If memory serves me well ... the flickering can be improved if not eliminated. The above code checks the height of the first row and assumes each row is the same height. It prioritizes rendering only the rows which can be viewed over a smooth scroll. (A disease called occlusionitis?)
I believe you would get a smoother experience if, first, the code assumed each row was at least a minimal height, say 15px, and thus accept rendering a few more rows than can be viewed. Second, play around with the vertical offsets of the < div> within the scroll area to produce the smooth scroll.
Lastly, this code uses a fat controller. We've since learned thin ones are better.
From Satyam: I like the occlusion control, though its name is somehow cryptic, at least to me.
I noticed in the description of the controller it lists contentsController twice, the second time should be contentsView.
I like the idea and I'd love to put it into DataTable though is not so easy as the headers have to remain in place while the body scrolls and the vertical dividers have to match. Pagination is easier to do and I was planing on doing that shortly.
There are not many scrollable things other than a list I can think of. Thus, I am wondering whether it might be easier to have a, say, scrollingList or infiniteScrollingList component so that the developer doesn't need to implement the list part of it.
With that in mind, I think I would provide the controller of the component with an itemProvider function that would produce the items to be displayed as they are requested, and another function (possibly a property getter/setter) that returns the length of the list.
The component would initially request, say, the first 10 items (this can be configured) and calculate the height of the items based on the actual height of those 10 items. It would immediately do a second request if those initial 10 items don't get to fill in the container height.
I don't like giving the item height via code as a later change in the CSS might mess things up. Checking how tall they actually are seems safer. Even the end user might have his/her browser configured with a larger font and the items in the list would look cramped in a fixed-size container. I remember a finance guy in a company I worked for that had what in those days was a huge screen to have his enormous spreadsheets, and he used a very small font to make it all fit in.
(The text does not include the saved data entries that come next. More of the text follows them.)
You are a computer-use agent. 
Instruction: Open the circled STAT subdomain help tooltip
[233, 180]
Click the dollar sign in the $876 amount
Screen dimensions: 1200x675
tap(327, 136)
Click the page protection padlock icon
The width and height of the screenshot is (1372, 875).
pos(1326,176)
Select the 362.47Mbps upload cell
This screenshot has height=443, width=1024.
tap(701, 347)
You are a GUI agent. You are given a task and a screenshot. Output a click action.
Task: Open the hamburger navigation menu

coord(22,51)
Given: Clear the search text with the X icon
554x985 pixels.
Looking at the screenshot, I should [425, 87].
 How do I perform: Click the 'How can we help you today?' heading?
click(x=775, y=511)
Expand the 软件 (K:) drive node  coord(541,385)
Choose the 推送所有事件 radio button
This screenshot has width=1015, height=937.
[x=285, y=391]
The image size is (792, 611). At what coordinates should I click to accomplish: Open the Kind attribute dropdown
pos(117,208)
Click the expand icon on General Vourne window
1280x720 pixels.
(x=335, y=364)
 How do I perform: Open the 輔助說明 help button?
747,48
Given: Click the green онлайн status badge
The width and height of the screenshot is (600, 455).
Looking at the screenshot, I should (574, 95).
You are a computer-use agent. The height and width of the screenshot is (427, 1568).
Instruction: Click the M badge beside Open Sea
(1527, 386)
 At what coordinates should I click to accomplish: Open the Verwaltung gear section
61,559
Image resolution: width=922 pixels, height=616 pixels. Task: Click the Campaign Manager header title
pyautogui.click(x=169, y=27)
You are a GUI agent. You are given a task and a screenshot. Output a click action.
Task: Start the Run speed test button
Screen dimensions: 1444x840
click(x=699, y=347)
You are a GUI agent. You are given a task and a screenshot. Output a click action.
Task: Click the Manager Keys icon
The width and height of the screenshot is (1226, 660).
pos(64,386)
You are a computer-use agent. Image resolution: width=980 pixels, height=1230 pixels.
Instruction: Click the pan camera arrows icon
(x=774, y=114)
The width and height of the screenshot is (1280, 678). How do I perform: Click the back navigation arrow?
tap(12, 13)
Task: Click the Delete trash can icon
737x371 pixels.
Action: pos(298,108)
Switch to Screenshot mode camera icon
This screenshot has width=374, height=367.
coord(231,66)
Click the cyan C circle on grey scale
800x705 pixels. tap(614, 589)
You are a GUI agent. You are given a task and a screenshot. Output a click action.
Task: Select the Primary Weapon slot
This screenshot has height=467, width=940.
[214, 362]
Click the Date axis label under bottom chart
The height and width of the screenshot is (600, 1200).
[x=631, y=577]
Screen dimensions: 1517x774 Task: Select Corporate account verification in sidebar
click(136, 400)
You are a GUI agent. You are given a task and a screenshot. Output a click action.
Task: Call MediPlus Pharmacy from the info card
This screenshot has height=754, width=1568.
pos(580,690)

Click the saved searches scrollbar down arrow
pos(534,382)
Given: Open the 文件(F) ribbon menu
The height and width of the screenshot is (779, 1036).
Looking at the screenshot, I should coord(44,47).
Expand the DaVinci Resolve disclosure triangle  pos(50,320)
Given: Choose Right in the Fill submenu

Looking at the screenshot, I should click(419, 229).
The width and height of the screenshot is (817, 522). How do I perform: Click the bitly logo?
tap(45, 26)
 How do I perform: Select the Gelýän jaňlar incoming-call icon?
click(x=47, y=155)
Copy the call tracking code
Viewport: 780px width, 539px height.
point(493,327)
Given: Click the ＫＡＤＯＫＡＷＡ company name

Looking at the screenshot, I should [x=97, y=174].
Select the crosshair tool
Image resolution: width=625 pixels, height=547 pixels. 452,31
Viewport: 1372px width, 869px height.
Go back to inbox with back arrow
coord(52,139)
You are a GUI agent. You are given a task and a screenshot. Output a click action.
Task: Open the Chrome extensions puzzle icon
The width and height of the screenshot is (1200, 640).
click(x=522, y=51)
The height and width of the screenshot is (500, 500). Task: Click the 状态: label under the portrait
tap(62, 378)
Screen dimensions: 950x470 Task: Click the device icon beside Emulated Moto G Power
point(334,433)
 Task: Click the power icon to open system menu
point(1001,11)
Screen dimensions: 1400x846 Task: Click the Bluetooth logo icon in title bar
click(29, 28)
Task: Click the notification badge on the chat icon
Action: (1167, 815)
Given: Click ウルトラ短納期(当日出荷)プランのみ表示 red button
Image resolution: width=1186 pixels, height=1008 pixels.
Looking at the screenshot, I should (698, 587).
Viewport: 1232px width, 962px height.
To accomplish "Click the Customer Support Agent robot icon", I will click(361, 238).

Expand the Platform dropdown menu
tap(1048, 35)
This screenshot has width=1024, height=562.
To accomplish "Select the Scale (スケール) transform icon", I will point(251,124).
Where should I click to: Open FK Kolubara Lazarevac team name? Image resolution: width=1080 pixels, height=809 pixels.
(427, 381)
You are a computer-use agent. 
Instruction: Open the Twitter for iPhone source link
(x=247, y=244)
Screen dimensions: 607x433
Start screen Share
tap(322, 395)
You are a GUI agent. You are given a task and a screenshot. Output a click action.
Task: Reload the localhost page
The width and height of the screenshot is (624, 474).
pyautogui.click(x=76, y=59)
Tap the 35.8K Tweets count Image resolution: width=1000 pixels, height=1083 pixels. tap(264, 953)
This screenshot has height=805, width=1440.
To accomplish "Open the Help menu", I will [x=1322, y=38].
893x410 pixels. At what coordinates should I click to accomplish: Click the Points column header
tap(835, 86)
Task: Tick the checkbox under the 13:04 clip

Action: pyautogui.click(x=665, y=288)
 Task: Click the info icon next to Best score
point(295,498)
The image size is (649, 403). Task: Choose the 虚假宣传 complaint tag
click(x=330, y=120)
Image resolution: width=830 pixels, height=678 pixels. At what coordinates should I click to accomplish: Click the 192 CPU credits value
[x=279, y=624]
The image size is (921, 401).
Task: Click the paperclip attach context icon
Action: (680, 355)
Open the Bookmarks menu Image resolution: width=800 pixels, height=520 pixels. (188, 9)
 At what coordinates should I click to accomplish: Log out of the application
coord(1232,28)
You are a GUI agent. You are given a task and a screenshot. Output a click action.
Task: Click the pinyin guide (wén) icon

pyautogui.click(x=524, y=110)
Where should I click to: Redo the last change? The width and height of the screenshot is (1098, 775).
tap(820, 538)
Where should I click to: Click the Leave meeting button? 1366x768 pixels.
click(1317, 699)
He would have hated to see the items take up so much waster space.
The component should check the length of the list regularly as the length might well be an estimate (like google's search, the number of 'oooo's in the colorful Gooooooogle' at the bottom of the page is just an estimate). The developer might load batches of items from the server and the size and position of the scroll bar index would change accordingly.
A falsy (null, undefined or 0) length would mean the list might go forever.
I'd like to suggest to open new issues instead of keep adding to this item, where the conversation would get lost and others might skip on it for lack of a decent title. So, I'll just close it.